Anthony Brown has been leading the Asian American Orchestra for 20 years, with the mission of educating the public about the Internment of Japanese-Americans during the time of the Second World War. This year is the 75th anniversary of Executive Order 9066, which ordered that internment, and in commemoration, he’s written a work called Go For Broke: A Salute to Nisei Veterans, the second-generation (American-born) soldiers who served in the U.S. armed forces.
There’s more information about the concert this weekend at the Presidio Trust website – the concert is sold out, but the historical exhibit there called Exclusion runs through March of next year.

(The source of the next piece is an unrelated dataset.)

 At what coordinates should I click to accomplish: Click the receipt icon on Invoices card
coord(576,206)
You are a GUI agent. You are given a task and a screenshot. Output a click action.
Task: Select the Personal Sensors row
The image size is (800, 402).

Anthony Brown says the Asian American Orchestra first brought together the strands of Asian-American Jazz and traditional Asian instruments with an important purpose: “To educate the American public about the internment experience. This was in 1997, and here we are 20 years later, and still fulfilling that mission.” And one of the starkest examples of the unfairness of the Internment Executive Order was this. “When I first found out about the fact that Nisei soldiers were sent overseas to defend our country, and meanwhile their families were imprisoned, that injustice I think inspired me to want to address that specifically.” A previous work, called EO9066 (which will also be on the program this Friday) focused on life in the camps, but this one deals with the soldiers and the families left behind, and in captivity. Janice Mirikitani, former San Francisco Poet Laureate, incorporated historical texts with her own: “Letters that were written between soldiers serving overseas and their mothers, in camp. And she also found oral histories of people who were interviewed much later in life in reflection on their experience in camp.”